Problem to work on
Each line from the beginning of the data below through the line containing "has height=628, width=1030." should be repeated exactly, please.

(Saved entries)
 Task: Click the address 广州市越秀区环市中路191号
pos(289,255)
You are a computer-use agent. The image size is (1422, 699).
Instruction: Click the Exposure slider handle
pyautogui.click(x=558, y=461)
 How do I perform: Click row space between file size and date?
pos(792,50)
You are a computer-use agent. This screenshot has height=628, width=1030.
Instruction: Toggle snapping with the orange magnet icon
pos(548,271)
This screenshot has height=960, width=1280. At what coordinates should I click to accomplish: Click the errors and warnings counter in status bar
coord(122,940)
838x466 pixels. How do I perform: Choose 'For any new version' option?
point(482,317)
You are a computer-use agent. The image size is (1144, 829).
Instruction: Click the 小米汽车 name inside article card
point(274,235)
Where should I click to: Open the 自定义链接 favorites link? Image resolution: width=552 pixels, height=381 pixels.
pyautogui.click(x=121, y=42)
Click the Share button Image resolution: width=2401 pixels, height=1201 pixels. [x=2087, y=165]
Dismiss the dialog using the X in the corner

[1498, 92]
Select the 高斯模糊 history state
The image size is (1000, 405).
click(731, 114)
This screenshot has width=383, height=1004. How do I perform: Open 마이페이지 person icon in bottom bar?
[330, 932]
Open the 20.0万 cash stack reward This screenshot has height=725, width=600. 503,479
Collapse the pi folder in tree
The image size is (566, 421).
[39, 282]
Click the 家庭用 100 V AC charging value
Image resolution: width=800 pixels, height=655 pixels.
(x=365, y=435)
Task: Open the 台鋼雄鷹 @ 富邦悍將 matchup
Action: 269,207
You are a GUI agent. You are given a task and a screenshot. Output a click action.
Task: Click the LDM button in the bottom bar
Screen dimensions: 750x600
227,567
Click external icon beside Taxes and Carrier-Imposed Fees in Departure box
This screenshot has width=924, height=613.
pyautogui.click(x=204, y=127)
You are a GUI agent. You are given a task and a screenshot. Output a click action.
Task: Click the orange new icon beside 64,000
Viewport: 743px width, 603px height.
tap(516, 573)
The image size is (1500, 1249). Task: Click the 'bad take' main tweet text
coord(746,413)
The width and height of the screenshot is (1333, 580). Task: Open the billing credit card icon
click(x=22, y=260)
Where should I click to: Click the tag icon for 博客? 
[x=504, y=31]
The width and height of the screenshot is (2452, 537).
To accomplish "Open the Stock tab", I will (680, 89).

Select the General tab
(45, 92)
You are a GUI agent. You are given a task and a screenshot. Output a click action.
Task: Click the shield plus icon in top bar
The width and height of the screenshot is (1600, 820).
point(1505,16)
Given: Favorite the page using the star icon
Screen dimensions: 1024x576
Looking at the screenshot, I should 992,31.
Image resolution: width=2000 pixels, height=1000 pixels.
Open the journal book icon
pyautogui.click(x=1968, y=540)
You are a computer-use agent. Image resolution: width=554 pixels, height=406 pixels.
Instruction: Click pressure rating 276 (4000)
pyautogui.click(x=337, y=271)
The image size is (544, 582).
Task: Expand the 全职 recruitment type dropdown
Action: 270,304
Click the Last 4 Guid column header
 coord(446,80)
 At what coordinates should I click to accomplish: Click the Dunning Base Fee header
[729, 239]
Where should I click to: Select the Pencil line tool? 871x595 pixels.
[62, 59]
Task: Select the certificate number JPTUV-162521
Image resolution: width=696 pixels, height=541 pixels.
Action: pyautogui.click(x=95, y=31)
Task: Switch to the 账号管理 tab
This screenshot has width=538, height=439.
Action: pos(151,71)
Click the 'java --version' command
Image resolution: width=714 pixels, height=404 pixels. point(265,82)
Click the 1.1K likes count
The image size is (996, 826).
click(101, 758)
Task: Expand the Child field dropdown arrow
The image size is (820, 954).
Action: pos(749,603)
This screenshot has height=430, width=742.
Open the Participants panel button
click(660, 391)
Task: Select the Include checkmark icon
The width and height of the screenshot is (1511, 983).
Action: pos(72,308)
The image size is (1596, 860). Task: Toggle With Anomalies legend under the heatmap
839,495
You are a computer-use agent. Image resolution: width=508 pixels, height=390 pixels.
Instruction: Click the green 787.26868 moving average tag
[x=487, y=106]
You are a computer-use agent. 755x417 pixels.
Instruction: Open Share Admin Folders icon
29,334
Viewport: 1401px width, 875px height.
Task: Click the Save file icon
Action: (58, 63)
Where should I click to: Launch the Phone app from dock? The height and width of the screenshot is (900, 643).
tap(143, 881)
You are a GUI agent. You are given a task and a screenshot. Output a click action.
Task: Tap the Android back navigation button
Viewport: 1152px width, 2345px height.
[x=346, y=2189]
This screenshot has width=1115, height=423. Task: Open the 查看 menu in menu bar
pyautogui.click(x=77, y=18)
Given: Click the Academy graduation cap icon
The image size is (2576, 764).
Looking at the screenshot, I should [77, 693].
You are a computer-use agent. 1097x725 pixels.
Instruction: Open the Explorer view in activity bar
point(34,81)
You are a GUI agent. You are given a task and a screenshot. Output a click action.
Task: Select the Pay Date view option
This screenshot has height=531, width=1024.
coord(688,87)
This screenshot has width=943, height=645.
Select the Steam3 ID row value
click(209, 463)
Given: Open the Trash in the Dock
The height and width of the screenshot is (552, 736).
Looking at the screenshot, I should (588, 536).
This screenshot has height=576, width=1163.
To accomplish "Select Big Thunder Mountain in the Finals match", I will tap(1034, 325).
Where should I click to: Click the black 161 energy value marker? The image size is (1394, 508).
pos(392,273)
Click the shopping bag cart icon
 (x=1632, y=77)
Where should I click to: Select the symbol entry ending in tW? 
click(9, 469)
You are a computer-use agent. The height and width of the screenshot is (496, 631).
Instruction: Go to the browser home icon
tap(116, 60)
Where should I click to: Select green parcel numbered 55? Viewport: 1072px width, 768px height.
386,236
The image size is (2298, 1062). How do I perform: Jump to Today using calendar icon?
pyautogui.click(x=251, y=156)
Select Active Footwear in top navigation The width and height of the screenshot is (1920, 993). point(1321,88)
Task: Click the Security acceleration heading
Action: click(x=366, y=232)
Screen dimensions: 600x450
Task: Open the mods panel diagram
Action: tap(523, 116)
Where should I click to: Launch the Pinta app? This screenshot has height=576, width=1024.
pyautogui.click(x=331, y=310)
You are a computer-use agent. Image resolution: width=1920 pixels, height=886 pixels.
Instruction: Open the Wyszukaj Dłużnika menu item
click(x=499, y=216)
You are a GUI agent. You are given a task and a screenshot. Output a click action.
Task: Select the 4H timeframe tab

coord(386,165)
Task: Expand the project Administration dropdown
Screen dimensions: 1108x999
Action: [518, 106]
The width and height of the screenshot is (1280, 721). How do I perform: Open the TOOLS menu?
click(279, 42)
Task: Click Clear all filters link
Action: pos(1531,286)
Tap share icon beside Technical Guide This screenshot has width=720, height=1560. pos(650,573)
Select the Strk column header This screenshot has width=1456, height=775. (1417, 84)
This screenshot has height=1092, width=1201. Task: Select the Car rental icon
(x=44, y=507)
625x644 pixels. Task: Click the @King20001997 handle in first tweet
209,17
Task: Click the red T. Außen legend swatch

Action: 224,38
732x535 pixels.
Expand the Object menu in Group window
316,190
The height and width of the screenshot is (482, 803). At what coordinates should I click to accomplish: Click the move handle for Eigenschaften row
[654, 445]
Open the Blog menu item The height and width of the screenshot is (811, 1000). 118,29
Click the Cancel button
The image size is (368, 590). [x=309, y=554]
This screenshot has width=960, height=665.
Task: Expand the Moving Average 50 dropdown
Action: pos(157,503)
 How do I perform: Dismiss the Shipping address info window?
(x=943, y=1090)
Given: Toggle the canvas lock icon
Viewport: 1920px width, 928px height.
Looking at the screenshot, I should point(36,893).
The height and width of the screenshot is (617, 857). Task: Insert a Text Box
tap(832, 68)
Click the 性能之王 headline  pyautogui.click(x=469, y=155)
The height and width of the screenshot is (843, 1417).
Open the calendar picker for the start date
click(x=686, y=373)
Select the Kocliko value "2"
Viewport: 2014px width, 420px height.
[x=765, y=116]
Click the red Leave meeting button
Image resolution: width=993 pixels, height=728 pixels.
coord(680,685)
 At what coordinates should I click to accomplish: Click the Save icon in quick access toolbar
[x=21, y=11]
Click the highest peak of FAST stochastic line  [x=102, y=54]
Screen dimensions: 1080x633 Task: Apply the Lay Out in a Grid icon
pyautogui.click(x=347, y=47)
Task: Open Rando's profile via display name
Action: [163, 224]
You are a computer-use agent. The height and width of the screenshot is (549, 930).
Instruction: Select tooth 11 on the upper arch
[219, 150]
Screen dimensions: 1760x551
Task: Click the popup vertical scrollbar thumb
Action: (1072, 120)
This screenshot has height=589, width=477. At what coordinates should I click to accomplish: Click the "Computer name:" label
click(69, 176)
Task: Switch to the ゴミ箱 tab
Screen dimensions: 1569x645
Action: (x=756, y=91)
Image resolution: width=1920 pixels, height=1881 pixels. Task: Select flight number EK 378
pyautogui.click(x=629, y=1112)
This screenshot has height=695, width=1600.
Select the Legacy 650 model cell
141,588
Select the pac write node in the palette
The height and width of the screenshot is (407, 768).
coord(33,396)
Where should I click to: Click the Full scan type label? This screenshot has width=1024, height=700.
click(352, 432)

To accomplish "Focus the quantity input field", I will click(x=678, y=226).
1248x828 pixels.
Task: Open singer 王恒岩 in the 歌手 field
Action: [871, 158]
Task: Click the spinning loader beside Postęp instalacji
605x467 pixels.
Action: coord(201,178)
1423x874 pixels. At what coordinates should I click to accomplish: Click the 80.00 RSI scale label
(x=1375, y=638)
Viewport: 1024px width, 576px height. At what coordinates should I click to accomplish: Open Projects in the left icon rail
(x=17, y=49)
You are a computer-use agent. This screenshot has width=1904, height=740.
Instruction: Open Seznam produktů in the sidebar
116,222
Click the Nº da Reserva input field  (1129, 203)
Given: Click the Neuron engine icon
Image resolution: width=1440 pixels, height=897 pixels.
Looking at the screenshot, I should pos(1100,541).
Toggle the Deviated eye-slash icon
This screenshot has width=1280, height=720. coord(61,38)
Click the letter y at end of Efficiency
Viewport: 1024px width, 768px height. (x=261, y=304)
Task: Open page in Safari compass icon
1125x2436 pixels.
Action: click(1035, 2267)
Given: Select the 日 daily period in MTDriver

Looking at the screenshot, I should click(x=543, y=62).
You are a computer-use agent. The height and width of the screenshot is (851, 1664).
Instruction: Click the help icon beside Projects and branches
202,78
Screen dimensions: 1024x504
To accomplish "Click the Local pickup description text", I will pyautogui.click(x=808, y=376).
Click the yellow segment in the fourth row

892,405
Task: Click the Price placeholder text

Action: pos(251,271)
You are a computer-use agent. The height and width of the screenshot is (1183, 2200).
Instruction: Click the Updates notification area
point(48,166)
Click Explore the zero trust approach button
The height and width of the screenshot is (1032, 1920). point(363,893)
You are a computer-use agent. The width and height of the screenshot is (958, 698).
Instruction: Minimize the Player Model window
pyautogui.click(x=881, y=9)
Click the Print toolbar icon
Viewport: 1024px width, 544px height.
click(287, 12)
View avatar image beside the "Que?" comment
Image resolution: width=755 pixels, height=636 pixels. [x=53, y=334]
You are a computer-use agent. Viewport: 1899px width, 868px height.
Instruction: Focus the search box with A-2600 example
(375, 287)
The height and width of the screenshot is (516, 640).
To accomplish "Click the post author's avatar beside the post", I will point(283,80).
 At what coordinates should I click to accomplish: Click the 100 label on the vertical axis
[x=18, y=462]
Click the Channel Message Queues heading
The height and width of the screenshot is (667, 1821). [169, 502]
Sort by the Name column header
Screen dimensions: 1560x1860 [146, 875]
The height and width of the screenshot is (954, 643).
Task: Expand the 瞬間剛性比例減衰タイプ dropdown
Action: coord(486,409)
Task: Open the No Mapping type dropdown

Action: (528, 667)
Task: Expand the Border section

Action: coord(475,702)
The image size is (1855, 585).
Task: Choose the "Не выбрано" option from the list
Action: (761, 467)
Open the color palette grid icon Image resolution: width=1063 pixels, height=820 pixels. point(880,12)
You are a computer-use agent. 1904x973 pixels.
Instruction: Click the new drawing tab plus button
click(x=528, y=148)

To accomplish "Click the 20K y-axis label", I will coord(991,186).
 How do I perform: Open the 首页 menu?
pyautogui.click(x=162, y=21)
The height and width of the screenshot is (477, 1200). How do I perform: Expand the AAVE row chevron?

Final answer
 Task: Click the address 广州市越秀区环市中路191号
pos(289,255)
You are a computer-use agent. The image size is (1422, 699).
Instruction: Click the Exposure slider handle
pyautogui.click(x=558, y=461)
 How do I perform: Click row space between file size and date?
pos(792,50)
You are a computer-use agent. This screenshot has height=628, width=1030.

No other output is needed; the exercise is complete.